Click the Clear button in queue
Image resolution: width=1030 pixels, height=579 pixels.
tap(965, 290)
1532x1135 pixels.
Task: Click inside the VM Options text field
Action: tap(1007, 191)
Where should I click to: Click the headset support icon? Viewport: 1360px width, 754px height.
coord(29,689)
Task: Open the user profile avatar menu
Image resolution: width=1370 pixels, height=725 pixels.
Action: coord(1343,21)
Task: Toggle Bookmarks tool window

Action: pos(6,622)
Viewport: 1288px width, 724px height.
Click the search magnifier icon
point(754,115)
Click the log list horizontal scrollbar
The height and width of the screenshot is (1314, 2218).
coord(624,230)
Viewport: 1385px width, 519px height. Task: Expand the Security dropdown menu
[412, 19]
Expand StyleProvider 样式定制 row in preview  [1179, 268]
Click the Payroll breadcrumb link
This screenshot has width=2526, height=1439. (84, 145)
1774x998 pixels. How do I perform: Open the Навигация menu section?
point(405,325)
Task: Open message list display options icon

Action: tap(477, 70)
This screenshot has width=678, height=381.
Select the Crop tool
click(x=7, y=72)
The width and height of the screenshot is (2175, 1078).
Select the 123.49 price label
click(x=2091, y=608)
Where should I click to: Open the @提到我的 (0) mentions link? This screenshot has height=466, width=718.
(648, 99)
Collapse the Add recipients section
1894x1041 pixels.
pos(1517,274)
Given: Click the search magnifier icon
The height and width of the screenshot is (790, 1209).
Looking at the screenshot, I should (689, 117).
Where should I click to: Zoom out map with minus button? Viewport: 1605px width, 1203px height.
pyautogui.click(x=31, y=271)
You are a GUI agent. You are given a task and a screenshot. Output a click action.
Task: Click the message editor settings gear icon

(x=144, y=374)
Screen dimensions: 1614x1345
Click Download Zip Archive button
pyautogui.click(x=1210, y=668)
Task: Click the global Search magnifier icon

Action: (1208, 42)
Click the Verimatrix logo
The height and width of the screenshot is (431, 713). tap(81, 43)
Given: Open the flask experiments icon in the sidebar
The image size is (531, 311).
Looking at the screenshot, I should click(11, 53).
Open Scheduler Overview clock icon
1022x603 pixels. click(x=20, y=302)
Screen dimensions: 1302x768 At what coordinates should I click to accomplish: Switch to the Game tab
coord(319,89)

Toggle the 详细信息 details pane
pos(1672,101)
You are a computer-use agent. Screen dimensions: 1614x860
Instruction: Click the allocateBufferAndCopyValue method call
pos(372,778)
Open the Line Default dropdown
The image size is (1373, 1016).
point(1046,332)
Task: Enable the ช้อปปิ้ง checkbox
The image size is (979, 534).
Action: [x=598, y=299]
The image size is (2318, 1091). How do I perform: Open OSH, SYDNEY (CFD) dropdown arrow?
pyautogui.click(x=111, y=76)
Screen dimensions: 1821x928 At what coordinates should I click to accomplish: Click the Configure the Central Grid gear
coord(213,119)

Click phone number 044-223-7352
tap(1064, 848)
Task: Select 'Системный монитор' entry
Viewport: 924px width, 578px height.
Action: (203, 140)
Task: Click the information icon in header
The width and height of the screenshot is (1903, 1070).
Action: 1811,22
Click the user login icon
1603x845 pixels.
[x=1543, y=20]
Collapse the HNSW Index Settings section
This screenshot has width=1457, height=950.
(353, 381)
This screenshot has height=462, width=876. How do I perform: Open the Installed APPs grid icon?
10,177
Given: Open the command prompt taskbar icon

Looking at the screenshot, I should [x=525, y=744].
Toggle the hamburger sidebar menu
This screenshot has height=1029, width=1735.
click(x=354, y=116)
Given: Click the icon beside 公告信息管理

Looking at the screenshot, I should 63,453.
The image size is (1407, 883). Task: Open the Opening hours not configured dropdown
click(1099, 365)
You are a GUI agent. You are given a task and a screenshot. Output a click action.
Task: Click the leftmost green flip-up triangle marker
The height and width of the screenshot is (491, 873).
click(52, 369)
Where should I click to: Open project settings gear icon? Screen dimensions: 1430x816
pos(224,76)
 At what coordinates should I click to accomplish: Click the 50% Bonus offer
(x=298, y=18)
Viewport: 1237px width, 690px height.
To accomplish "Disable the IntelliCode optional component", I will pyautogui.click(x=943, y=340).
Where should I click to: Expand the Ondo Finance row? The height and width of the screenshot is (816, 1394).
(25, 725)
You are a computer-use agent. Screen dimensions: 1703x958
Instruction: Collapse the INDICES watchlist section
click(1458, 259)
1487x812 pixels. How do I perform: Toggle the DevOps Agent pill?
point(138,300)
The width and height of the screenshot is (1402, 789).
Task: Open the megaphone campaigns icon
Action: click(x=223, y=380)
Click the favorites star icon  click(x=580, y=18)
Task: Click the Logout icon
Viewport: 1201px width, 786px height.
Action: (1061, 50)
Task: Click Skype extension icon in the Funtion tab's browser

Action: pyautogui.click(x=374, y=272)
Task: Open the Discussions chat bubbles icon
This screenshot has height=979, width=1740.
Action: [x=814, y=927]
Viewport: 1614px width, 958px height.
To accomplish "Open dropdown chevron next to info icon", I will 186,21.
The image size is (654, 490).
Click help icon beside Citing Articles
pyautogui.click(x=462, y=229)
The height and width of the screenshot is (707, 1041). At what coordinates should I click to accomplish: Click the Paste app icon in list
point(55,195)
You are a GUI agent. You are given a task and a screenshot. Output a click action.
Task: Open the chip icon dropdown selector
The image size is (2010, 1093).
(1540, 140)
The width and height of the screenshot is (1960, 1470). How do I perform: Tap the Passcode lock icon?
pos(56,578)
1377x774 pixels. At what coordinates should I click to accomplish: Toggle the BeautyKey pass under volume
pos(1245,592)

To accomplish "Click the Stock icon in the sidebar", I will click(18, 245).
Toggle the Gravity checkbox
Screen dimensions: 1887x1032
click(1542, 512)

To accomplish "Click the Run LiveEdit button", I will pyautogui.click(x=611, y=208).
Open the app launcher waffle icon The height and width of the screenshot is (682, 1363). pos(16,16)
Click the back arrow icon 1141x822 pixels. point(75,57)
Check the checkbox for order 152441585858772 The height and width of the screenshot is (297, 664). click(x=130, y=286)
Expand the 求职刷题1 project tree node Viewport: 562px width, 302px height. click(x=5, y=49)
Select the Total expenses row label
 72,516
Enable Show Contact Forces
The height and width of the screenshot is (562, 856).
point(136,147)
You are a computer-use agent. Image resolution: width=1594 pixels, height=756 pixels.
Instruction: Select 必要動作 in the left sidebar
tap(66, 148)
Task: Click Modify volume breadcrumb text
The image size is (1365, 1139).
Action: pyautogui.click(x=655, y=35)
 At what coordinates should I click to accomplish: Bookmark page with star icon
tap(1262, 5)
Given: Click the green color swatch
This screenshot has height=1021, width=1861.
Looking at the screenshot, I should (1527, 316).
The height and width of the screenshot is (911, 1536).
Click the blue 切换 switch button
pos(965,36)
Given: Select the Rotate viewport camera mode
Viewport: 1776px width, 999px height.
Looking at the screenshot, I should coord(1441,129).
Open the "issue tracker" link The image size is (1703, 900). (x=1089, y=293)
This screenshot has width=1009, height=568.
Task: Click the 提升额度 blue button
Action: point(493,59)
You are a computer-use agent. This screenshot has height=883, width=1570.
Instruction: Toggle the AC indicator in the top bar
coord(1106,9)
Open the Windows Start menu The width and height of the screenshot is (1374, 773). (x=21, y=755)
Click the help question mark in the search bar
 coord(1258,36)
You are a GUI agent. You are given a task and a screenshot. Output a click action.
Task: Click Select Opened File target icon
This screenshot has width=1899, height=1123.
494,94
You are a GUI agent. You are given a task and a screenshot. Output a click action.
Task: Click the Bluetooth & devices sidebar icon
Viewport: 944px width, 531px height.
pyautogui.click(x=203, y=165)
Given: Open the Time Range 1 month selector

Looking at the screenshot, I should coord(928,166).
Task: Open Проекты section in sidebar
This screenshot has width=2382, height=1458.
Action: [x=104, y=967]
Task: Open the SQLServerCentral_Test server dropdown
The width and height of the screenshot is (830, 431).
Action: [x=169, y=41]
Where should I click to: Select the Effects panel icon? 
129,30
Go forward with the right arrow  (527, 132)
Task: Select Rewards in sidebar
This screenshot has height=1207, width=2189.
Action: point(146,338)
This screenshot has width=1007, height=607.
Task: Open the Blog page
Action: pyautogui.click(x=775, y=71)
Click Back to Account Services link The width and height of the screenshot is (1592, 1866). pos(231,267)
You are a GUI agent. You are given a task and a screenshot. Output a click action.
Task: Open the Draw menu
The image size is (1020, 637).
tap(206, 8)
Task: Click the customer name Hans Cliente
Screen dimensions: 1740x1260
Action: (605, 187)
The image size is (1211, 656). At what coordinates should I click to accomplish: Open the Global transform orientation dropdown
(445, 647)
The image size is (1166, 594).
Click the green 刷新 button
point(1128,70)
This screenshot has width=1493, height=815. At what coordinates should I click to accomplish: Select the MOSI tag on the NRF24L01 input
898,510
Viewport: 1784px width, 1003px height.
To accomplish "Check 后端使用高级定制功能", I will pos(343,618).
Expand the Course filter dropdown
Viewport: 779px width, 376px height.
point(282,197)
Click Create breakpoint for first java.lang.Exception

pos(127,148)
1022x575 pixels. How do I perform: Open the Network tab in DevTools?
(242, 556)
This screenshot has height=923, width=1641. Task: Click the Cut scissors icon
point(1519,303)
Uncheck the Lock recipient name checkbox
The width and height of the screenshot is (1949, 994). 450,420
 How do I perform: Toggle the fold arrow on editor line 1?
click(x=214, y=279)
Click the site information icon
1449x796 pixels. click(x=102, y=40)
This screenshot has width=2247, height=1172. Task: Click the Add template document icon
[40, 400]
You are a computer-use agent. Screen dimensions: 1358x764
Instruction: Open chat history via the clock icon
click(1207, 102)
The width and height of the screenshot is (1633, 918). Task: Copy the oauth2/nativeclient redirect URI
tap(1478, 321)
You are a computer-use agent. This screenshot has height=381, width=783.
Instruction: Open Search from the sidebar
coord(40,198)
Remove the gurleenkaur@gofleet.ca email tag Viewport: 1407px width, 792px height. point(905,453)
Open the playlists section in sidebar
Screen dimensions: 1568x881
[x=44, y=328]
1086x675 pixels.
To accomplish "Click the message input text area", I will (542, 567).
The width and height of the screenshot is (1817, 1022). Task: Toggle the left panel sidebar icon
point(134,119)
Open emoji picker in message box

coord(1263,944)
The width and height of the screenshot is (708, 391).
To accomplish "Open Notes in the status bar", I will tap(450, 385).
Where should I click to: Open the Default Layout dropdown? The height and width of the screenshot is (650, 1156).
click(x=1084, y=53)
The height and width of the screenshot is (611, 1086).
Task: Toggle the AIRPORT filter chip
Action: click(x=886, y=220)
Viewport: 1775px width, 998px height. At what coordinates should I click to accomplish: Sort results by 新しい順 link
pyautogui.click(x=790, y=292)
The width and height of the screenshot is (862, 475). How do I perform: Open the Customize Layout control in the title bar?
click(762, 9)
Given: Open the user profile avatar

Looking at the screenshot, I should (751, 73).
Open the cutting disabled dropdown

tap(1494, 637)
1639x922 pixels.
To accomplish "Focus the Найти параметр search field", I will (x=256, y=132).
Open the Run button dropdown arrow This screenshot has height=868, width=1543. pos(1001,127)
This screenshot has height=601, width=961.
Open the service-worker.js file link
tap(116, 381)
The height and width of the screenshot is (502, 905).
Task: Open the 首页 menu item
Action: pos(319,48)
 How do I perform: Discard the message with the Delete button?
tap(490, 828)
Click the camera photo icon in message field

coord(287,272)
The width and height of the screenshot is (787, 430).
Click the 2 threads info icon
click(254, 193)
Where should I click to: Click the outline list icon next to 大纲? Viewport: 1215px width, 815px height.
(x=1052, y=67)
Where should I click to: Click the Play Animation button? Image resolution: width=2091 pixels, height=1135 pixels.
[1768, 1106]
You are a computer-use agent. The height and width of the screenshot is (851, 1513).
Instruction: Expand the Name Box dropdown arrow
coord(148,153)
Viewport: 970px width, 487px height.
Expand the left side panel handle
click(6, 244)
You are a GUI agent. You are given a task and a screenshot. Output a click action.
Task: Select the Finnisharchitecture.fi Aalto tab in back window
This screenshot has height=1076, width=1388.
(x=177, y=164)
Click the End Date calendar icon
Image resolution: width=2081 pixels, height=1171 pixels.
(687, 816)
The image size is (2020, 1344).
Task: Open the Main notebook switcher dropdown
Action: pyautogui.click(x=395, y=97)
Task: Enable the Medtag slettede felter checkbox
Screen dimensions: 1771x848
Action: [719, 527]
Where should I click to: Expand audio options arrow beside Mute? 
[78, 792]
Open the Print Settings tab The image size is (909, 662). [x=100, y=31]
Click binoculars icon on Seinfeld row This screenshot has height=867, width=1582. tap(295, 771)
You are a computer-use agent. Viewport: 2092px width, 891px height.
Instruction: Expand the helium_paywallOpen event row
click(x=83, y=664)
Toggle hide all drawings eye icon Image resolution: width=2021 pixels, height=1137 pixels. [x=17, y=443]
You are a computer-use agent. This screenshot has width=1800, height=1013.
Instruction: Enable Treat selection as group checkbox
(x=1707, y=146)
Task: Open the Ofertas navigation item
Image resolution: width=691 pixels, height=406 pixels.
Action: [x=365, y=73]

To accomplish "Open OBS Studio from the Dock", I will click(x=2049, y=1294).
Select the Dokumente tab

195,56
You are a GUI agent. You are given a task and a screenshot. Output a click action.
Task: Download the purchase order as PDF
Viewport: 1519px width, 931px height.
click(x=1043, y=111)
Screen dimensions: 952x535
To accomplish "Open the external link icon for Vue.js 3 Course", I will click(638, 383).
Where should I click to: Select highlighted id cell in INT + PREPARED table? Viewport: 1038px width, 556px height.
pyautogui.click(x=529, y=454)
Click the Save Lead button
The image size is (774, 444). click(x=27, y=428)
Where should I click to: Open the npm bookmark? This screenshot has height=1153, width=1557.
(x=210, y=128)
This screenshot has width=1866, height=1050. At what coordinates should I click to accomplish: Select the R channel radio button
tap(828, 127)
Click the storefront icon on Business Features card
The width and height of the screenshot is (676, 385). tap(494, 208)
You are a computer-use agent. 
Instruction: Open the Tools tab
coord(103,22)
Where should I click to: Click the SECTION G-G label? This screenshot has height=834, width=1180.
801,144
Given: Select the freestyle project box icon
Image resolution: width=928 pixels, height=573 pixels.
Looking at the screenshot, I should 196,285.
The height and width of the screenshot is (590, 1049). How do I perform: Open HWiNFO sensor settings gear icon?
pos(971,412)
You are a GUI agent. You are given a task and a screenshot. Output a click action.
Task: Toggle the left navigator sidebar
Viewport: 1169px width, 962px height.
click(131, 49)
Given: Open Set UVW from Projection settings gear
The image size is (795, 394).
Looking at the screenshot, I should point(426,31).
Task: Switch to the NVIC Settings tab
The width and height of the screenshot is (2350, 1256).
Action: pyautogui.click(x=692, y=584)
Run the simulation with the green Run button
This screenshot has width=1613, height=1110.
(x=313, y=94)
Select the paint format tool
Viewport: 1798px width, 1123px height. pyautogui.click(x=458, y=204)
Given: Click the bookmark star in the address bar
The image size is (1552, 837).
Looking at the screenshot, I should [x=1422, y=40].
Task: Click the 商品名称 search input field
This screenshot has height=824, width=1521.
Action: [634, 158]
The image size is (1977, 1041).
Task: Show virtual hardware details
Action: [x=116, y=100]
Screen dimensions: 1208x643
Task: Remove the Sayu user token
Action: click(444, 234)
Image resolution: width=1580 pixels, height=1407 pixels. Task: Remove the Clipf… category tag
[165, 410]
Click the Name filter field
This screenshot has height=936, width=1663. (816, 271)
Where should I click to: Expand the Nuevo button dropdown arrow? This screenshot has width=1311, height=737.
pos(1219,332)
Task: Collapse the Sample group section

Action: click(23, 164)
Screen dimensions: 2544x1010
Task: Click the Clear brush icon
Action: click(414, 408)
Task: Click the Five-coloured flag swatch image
● ● ● ● ●
● WHAT IS NEEDED:
Determine how many of the lines above hold the word "swatch", and output that number by itself.

● REPLY TO THE EXERCISE:
2